Earlier this week a whistleblower revealed that a doctor-led review had identified 26 infections at Glasgow's Royal Hospital for Children in 2017 which were potentially linked to problems with the water supply.

Image source, Kimberly Darroch
Image caption,
Milly Main contracted an infection while recovering from a stem cell transplant in Glasgow

Kimberly Darroch, whose daughter Milly Main died at the hospital in August 2017 while in remission from leukaemia, said health officials gave her no inkling that contaminated water could have been a factor.

Health Secretary Jeane Freeman has said the first she knew of Milly's death was when Ms Darroch emailed her about her concerns in September.

NHS Greater Glasgow and Clyde has offered to meet the family to discuss their concerns - but said it was impossible to accurately determine the source of Milly's infection because there was no requirement for water testing at the time.

It said the hospital's water had been independently assessed as safe, and it criticised the whistleblower for causing "stress and anxiety" for Milly's parents when there was no evidence of a link.

Anas Sarwar, however, insisted the health board had let down both patients and staff.

He said: "There was an attempted cover-up of Milly's death, and there are still dozens of families who don't know the truth about infections contracted in the QEUH.

"This only came to light following the brave actions of an NHS whistleblower. But rather than seek answers for patients and the public, the health board resorted to attacking the whistleblower, threatening and intimidating them."

Image caption,
MSP Anas Sarwar described the health board as "not fit for purpose"

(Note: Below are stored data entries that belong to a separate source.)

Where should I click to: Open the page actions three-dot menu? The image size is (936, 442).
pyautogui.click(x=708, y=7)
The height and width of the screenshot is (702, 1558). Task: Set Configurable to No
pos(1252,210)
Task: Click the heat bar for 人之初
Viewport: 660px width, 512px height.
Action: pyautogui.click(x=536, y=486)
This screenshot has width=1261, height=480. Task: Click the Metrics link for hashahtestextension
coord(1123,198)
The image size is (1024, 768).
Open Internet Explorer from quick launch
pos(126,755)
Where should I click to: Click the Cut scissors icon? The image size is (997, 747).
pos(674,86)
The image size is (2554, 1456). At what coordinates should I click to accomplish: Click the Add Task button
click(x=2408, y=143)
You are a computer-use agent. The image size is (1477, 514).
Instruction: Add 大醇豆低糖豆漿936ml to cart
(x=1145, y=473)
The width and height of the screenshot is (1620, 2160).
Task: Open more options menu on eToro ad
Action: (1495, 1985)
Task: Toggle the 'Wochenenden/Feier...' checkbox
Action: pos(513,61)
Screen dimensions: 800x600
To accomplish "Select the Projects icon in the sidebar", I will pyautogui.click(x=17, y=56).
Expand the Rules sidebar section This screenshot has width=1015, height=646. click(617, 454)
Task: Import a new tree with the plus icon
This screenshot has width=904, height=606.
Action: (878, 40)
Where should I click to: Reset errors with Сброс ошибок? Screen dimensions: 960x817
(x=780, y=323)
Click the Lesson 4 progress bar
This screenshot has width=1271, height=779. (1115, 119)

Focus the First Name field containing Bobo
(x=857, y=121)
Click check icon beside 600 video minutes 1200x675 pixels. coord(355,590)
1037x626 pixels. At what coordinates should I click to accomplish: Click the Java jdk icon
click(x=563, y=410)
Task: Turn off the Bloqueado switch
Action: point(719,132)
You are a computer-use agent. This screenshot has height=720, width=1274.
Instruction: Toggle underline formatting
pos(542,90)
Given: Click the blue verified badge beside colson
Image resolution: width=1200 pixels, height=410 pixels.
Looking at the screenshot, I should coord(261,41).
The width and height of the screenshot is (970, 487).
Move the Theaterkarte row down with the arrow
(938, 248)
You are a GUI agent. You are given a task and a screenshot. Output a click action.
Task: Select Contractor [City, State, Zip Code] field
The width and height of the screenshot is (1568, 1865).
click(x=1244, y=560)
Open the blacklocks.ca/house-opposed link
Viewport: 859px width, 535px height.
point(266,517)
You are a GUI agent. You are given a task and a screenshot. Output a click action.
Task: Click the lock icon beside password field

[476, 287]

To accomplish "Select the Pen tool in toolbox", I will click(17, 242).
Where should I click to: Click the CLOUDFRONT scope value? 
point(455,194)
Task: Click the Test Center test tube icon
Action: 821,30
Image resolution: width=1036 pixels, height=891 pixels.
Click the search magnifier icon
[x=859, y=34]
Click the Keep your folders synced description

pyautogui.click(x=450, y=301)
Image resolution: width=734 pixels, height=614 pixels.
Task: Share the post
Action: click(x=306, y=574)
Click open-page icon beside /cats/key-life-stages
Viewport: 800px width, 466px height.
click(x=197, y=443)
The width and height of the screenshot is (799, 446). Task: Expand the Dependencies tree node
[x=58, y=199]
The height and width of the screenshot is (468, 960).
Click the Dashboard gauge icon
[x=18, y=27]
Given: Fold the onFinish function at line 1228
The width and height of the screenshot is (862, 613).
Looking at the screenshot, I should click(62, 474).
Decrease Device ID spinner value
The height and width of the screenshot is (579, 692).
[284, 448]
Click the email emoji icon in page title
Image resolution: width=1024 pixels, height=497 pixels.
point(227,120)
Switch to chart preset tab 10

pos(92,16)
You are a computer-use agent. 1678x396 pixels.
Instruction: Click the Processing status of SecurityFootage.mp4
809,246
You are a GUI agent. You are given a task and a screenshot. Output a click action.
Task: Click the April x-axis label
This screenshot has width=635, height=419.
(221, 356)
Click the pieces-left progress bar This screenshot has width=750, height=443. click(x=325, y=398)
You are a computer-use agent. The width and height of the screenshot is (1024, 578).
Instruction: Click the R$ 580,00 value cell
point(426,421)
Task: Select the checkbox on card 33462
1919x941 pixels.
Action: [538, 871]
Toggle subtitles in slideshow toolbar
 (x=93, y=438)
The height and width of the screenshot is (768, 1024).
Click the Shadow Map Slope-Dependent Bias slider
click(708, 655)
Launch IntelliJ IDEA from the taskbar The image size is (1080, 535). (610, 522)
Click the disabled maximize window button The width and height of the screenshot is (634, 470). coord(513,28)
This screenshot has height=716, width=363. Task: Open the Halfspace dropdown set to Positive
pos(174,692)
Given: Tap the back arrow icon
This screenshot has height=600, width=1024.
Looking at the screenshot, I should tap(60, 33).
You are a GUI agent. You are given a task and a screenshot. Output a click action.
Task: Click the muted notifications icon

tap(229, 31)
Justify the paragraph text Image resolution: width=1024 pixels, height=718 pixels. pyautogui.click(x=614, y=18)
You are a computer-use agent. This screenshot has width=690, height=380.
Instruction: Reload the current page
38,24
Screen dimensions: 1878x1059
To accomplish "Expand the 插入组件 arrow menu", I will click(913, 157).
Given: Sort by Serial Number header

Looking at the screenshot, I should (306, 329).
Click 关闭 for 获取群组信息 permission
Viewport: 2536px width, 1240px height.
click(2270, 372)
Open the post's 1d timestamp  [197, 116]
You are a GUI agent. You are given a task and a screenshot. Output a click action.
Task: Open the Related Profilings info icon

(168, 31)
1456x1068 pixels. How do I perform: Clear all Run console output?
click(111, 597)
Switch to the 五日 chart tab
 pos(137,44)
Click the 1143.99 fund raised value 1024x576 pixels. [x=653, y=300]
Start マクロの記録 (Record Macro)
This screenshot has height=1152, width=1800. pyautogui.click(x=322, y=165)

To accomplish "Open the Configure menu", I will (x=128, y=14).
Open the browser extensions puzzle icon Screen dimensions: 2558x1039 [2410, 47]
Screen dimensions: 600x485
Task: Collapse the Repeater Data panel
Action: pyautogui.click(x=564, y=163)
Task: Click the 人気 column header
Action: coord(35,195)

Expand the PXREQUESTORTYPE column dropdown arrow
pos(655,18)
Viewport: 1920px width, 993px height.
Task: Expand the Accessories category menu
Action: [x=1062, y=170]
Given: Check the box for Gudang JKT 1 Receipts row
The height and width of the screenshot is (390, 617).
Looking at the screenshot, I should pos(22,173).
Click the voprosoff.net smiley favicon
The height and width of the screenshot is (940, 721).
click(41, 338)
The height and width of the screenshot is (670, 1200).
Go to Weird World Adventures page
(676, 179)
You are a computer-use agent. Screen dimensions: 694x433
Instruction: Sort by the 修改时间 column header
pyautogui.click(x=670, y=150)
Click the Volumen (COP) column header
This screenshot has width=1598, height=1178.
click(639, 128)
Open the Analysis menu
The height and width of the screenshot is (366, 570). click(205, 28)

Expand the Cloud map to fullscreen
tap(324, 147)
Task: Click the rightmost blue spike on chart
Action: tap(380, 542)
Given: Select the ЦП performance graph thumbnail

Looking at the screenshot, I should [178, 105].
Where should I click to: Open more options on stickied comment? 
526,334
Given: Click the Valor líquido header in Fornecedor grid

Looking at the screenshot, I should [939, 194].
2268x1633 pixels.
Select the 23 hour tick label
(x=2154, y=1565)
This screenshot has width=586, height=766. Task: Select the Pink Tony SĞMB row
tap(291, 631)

The Labour MSP said Health Secretary Jeane Freeman only knew about Milly's death because she was contacted by her mother "despite health chiefs at the board knowing since the doctor-led review earlier this year".

Ms Freeman has ordered a public inquiry into issues at the Glasgow "super hospital" site and Edinburgh's new children's hospital - but Mr Sarwar said more urgent action was needed.

He said: "The Scottish government must now step in and put the health board into special measures, so that ministers take control, staff can speak out in confidence they will not lose their jobs, and - most importantly - parents can learn the truth."

The £842m Queen Elizabeth University Hospital (QEUH) opened in 2015 and the campus includes the adjoining Royal Hospital for Children.

Two cancer wards at the children's hospital were closed last year amid concern about infections, with patients decanted to the adult hospital.

In January it emerged that two patients at the QEUH had died after contracting a fungal infection linked to pigeon droppings.

'No way to know'

NHS Greater Glasgow and Clyde said in a statement: "We are sorry for any distress and anxiety being caused to families at this time.

"The truth is there is no way to know whether Milly's infection was linked to the water supply as we did not consider this to be the source at the time and we did not test for the particular infection in the water supply.

"A potential link between infections and the water supply only emerged the following year and this was confirmed earlier this year when Health Protection Scotland published their report on their investigations.

"We acted on this report and put in place extensive measures to improve the water supply, which is safe.

"We are absolutely committed to providing patients and families with information and ensuring they get answers to the questions they have; it is really important that we base these answers on the facts."

A spokesman said they were working with Professor Craig White, who was appointed by the cabinet secretary to provide support for families.

"We always have to take care when discussing our patients not to breach their rights to confidentiality," she added.

"This can make it difficult to discuss in detail individual cases but we wish to make clear that we are taking these matters extremely seriously."

The health secretary intends to make a statement to Ms next week on the issue of infections at the hospital.

She said: "I have been clear with NHS Greater Glasgow and Clyde that their approach to engagement with affected families had not been good enough, and they have sought to improve how they do this."